For those that don't know it, the green is a large and pleasant open space towards the top of the village between Lyne Road and the railway line. On Friday 31 July it was reported that a small number of travellers' caravans had set up camp there, and in the next days the number increased to 13 or more. The land belongs to the Parish Council, but negotiation with travellers is in the first place the responsibility of the County Council, who have a travellers officer. He visited the site on the Monday, and was told that the caravans were there for a wedding and would leave the next day. He visited the next day and was told that the wedding celebrations were continuing and they would leave on Wednesday. On Wednesday they were still there and said they were not leaving.
There are three ways to evict trespassers of this kind. The County Council can apply for a court order, but the process is slow, probably more so during the Covid emergency. The police can evict forcibly, but will only do so if there is hard prosecutable evidence of criminality or significant harm. In this case they declined to act, perhaps partly as a matter of prioritization, partly because they knew that the Council was willing to act. This left us with the third option of calling in bailiffs to evict, which is what we did.

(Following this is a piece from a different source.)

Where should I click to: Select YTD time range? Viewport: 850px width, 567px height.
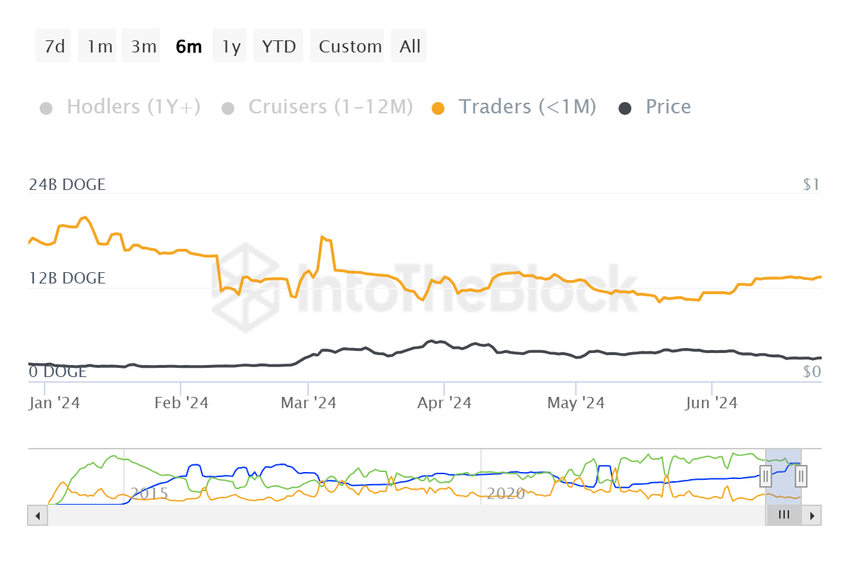[x=279, y=47]
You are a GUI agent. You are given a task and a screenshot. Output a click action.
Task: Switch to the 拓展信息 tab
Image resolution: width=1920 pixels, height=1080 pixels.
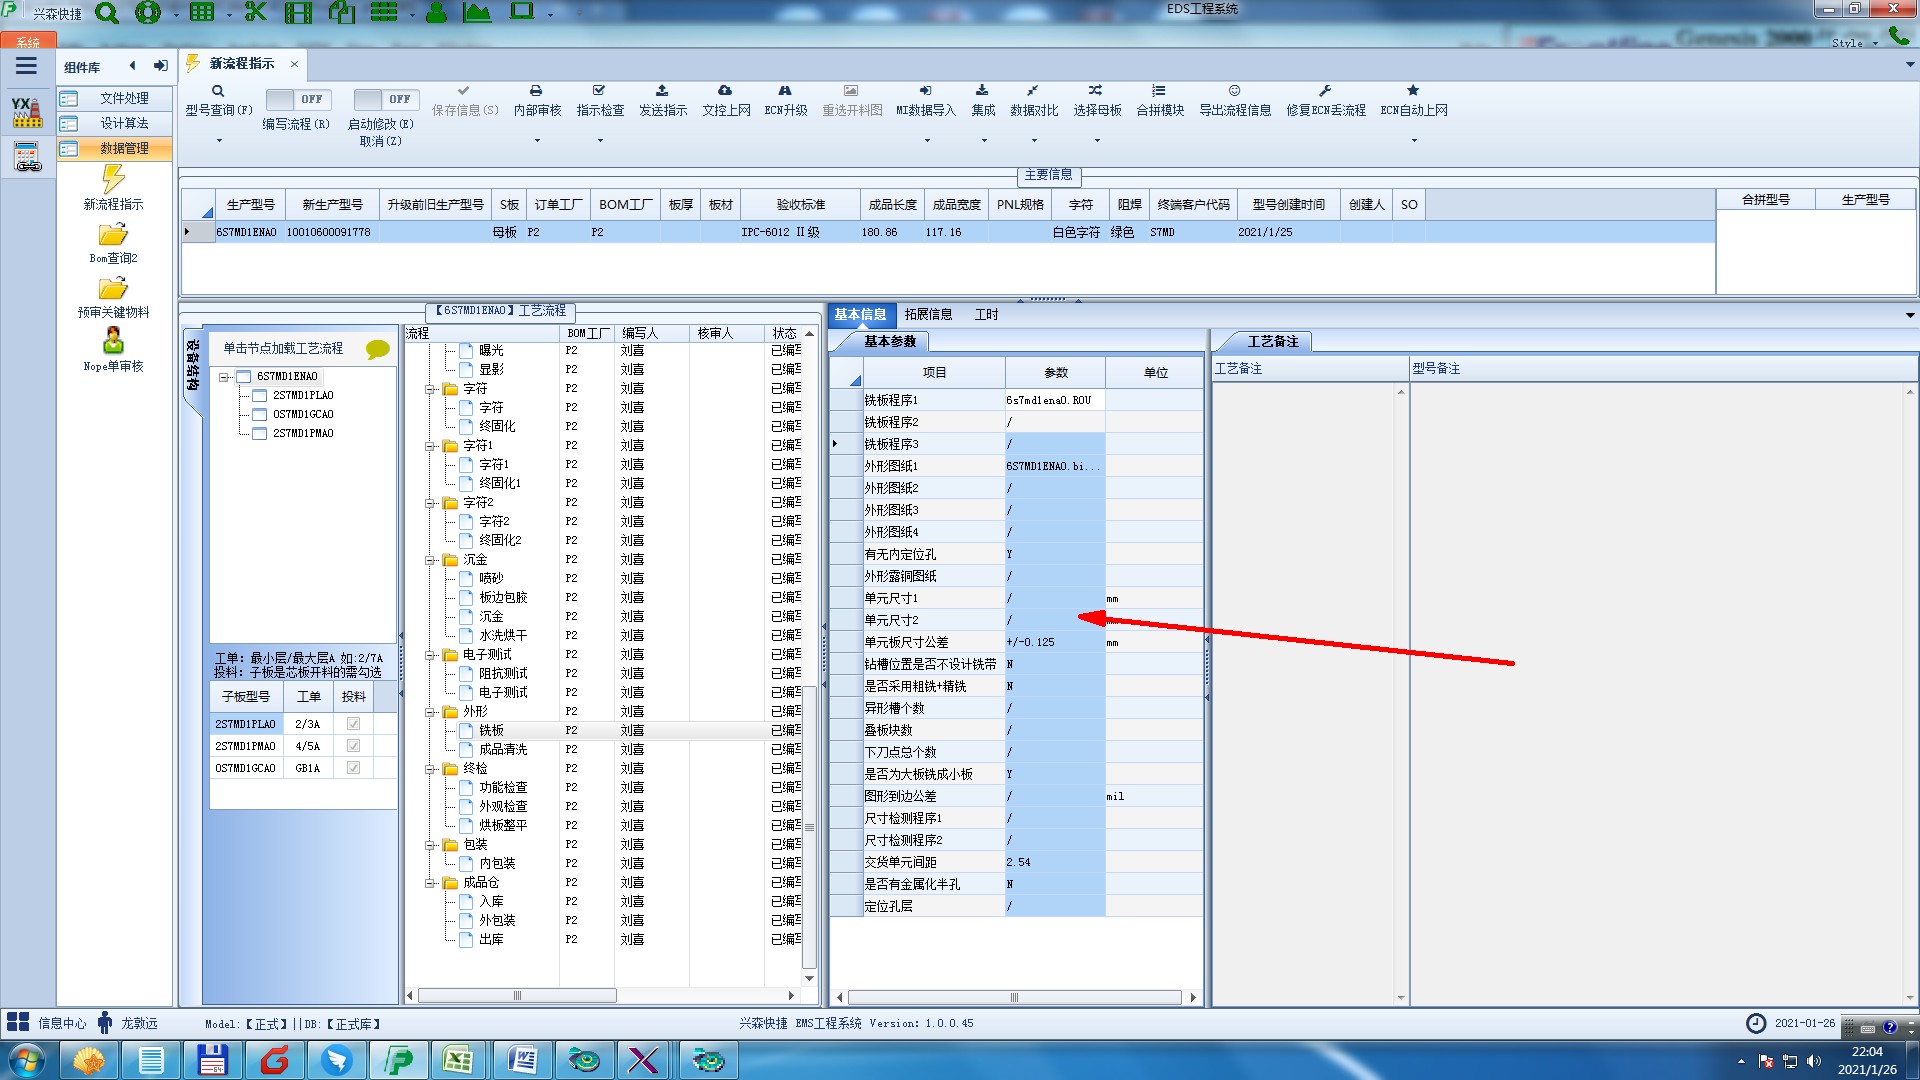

The bailiffs served notice of eviction on Wednesday afternoon, with a deadline for departure of 1 pm the next day. When that time came there was still no sign of departure, so the bailiffs went in and started the eviction process. By 6 pm the site had been cleared, to the credit of the bailiffs in a peaceful manner. The police were also present to prevent disturbances. We left security guards in place overnight, and from first thing on Friday we were placing concrete blocks along the roadside edge of the green as a temporary measure to prevent access. This will give us time to consider long-term measures of a less unsightly kind, such as the creation of an earth ridge, perhaps with a ditch alongside.
All this has cost the Council several thousand pounds of council-tax payers' money, but I hope residents will agree that it is money well spent. I also hope they will feel that we acted as fast as we reasonably could. It is best to try negotiation to begin with in such cases, but as soon as it was clear that negotiation would not work we resorted to other means.

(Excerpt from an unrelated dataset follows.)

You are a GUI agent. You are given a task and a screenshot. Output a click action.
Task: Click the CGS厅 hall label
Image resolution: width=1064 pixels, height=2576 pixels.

The invasion caused a great deal of anxiety, distress and nuisance to residents, and I want to thank them for their forbearance in putting up with it in such a civil manner. I also want to thank the County Council travellers officer for his advice and support, and the police for theirs. Cherwell District Council sent in a cleansing team during the occupation, and they were apparently subjected to some abuse. They then cleansed the site thoroughly on Friday morning. Thanks go to them, and then particularly to Parish Councillors and staff for their help, and above all our Facilities Manger Graham Kearney and his team who remained well ahead of the game throughout.

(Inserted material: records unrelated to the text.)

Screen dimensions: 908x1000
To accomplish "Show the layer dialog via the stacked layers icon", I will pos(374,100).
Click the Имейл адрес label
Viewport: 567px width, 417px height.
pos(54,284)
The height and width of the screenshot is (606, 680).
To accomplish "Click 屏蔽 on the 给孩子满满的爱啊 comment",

On other matters, Exeter Hall remains closed to the public at the time of writing, apart from a few bookings. Councillors and office staff have continued to work mainly at home since the lockdown, and we shall continue with our calendar of on-line Council and committee meetings. Playgrounds, tennis courts and cemeteries are all open. Tenders for the drainage work at the Bicester Road cemetery are now in, and we aim to start work as soon as we can once we have received planning permission.
The three main volunteer organizations active in the Village are still doing sterling work to meet Covid-related needs: Kidlington and Surrounding Areas Community Hub (KASA), the North Oxfordshire Food Bank and the Cherwell Community Larder, as well as several other smaller initiatives, all count among the heroes and heroines of the present emergency.